文档片段:

This time, you are supposed to find A*B where A and B are two polynomials.

Input Specification:

Each input file contains one test case. Each case occupies 2 lines, and each line contains the information of a polynomial: K N1 aN1 N2 aN2 … NK aNK, where K is the number of nonzero terms in the polynomial, Ni and aNi (i=1, 2, …, K) are the exponents and coefficients, respectively. It is given that 1 <= K <= 10, 0 <= NK < … < N2 < N1 <=1000.

Output Specification:

For each test case you should output the product of A and B in one line, with the same format as the input. Notice that there must be NO extra space at the end of each line. Please be accurate up to 1 decimal place.

Sample Input

2 1 2.4 0 3.2
2 2 1.5 1 0.5

Sample Output

3 3 3.6 2 6.0 1 1.6

分析：

简单模拟～double类型的arr数组保存第一组数据，ans数组保存结果。当输入第二组数据的时候，一边进行运算一边保存结果。最后按照指数递减的顺序输出所有不为0的项～

注意：

因为相乘后指数可能最大为2000，所以ans数组最大要开到2001～

原文链接：https://blog.csdn.net/liuchuo/article/details/52109341

题解

找了半天bug，发现ans数组开了2001，，，，，
因为ans需要把两个数组的下标相加，所以要注意这点。。。

#include <bits/stdc++.h>

using namespace std;
double b,arr[1001],ans[2001];
int main()
{
#ifdef ONLINE_JUDGE
#else
    freopen("1.txt", "r", stdin);
#endif
    int n1,n2,a,cnt=0;
    scanf("%d",&n1);
    for(int i=0;i<n1;i++){
        scanf("%d %lf",&a,&b);
        arr[a]=b;
    }
    scanf("%d",&n2);
    for(int i=0;i<n2;i++){
        scanf("%d %lf",&a,&b);
        for(int j=0;j<1001;j++){
            ans[j+a]+=arr[j]*b;
        }
    }
    for(int i=2000;i>=0;i--)
        if(ans[i]!=0) cnt++;
    printf("%d",cnt);
    for(int i=2000;i>=0;i--){
        if(ans[i]!=0) printf(" %d %.1f",i,ans[i]);
    }
    return 0;
}

任务要求 1: 请从多项式乘法题解中摘抄一段文字，从“For each test”开始，一直到“1 decimal place.”为止，逐字照录。

给定记录:
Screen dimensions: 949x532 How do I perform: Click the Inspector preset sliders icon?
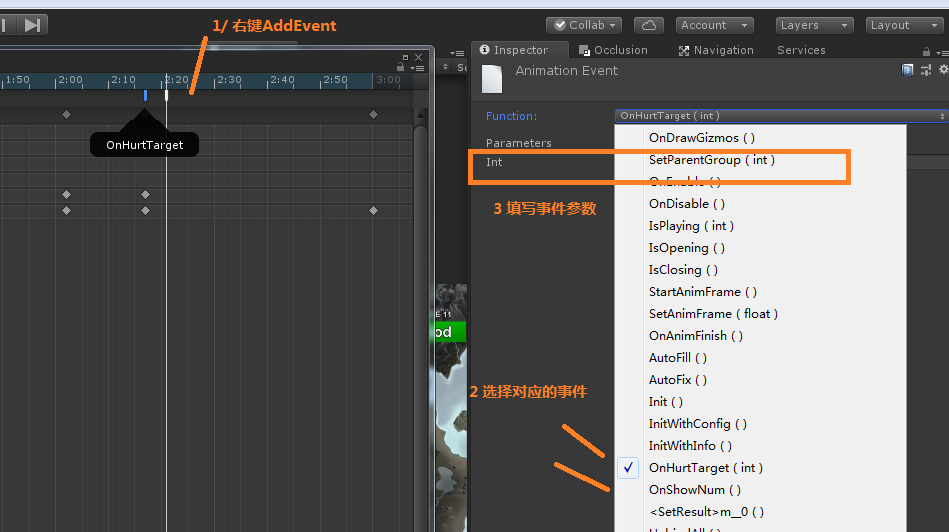(x=926, y=70)
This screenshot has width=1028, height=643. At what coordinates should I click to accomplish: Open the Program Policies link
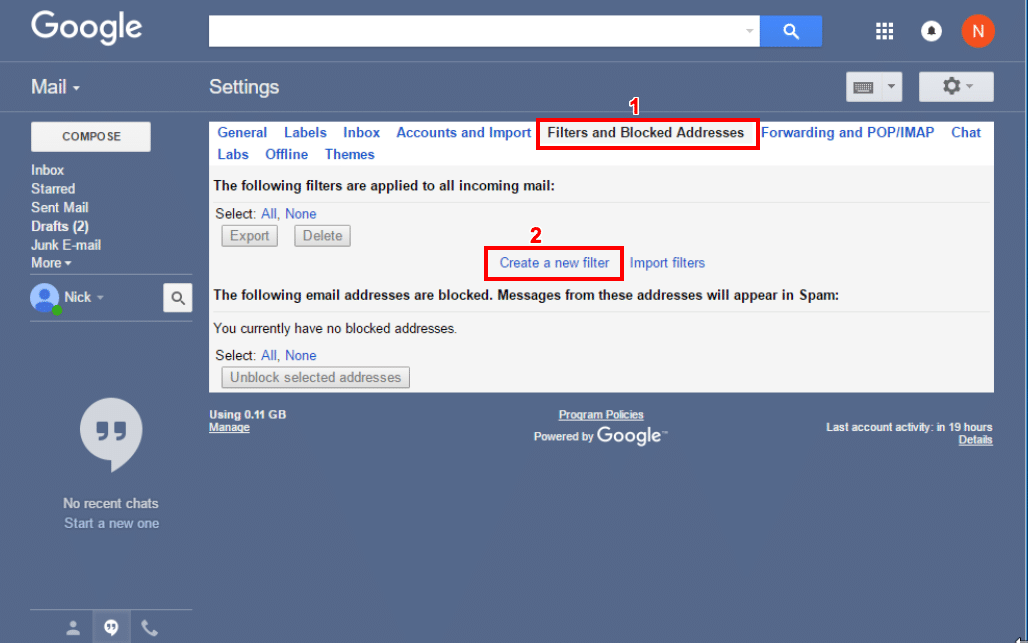[x=600, y=414]
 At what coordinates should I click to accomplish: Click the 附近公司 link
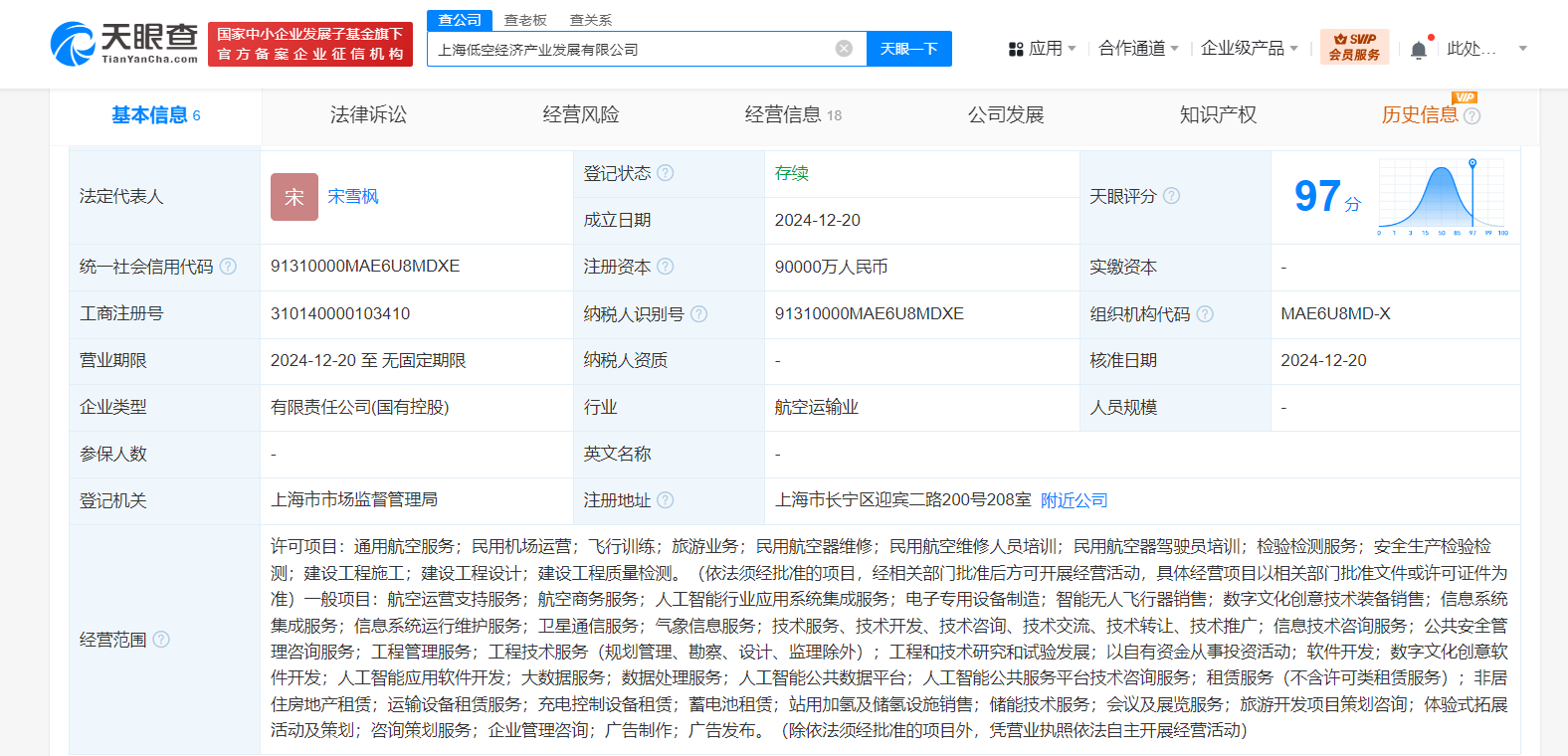[x=1074, y=500]
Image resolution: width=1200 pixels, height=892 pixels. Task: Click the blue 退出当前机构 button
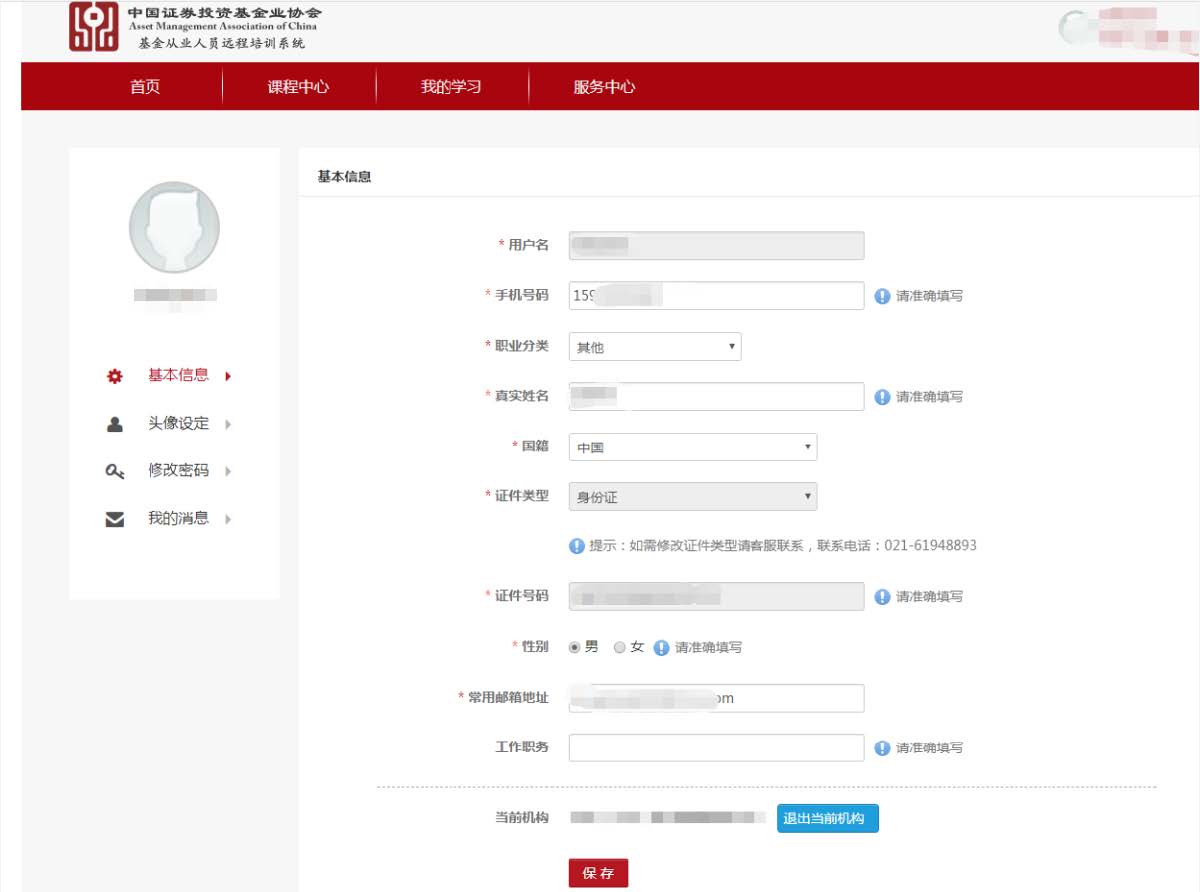827,818
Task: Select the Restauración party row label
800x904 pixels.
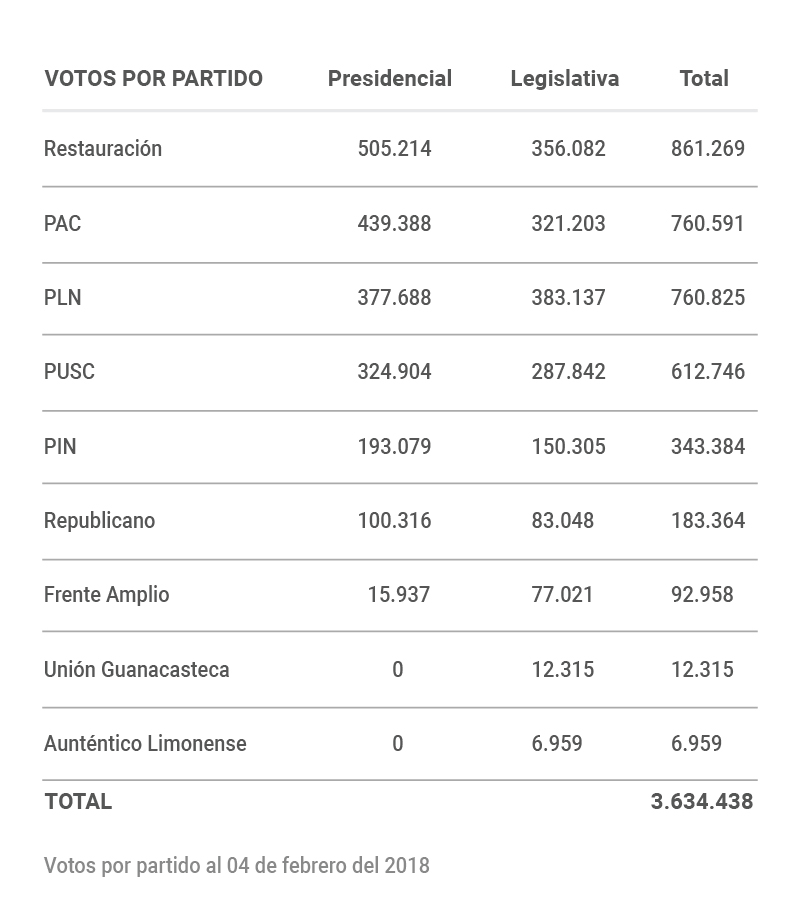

任务要求 2: 请重写记录中从开头一直到包含“[x=600, y=414]”的那一行，首尾两行都算在内，并把其中的“screenshot”换成“image”，其余内容保持不变。答案里只给出这几行，图片不要放进去。

参考答案 1:
For each test case you should output the product of A and B in one line, with the same format as the input. Notice that there must be NO extra space at the end of each line. Please be accurate up to 1 decimal place.

参考答案 2:
Screen dimensions: 949x532 How do I perform: Click the Inspector preset sliders icon?
(x=926, y=70)
This image has width=1028, height=643. At what coordinates should I click to accomplish: Open the Program Policies link
[x=600, y=414]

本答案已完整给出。